1. By removing the many layers of paint which had basically fixed them shut since dear knows when.

2. Remove the sash introduced in the 1920’s which also had been fixed shut and return the doors back to their original appearance.

Problems!

We in the National Trust are not in the business of dumping the old for new, we instead protect and conserve where possible.

The ethos in which the joinery team, in fact the whole the conservation team operate under when restoring anything is best summed up by our project curator Frances Bailey when she said, ‘we do as much as is necessary but as little as possible.’

So when we got the French doors on the bench in our workshop I began surveying them. I noticed the sash we removed looked as if it was original. The reasons being:

  1. The glass in the sash was cylinder glass, that’s the old distorted wavy glass you see in old windows, while all the glass surrounding it was plate glass. This would indicate the sash was older as plate glass was not used in the 1850’s, the time in which the doors would have been constructed.
  2. The door construction suggested it had never been altered or taken apart. It matches exactly the same profile as all the other doors on that façade including the saloon doors which we know for definite were made in the 1850’s.

In short I had a pile of unanswered questions.

So was the door originally made with an opening sash meaning we did not need to remove it, rather restore it?

If the sash was not original, why did it have glass that placed it being made in the 1850’s?

What a quandary, it was all very bamboozling. So I put my inspector Clouseau hat on and started to use what little brains I have.

Mars must have come in line with Jupiter as the answers came!

In the fine detail when I removed the paint I could see on the glazing bar (which was original) a timber section was added to beef up its size to facilitate the addition of a sash. Also the species of timber used in the construction of the sash (probably Douglas fir) was different from the door which was pitch pine.

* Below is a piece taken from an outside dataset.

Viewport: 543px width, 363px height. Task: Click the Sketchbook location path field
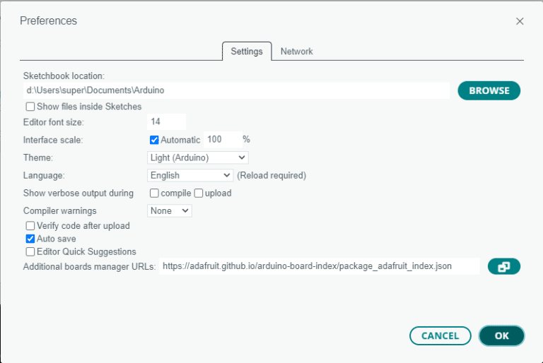(x=237, y=90)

image 3 A new section introduced to facilitate the sash


A new section introduced to facilitate the sash

Image4 this photo is showing the glazing bar tenon

The glazing bar tenon

So the door was made in the 1850’s. Later, probably around the King’s visit a lot of the original cylinder and crown glass was removed and a new invention, ‘plate glass replaced morit. At that time the sash was introduced to allow ventilation, as the only way to allow ventilation previously was by opening the door.

Could the family have decided that the king deserved a better view of the gardens rather than look through distorted glass? Or did they remove the original glass just to show off by having plate glass, the new invention which was also very expensive?

We will never know, we can only assume, and that’s the charm Mount Stewart has for me!

Mortise & tenon joints

A joint which is used on all doors or at least should be is a mortise and tenon joint. I have included a few photos of Trevor showing James how to form the joint being used in adding the new sections to the shutter doors.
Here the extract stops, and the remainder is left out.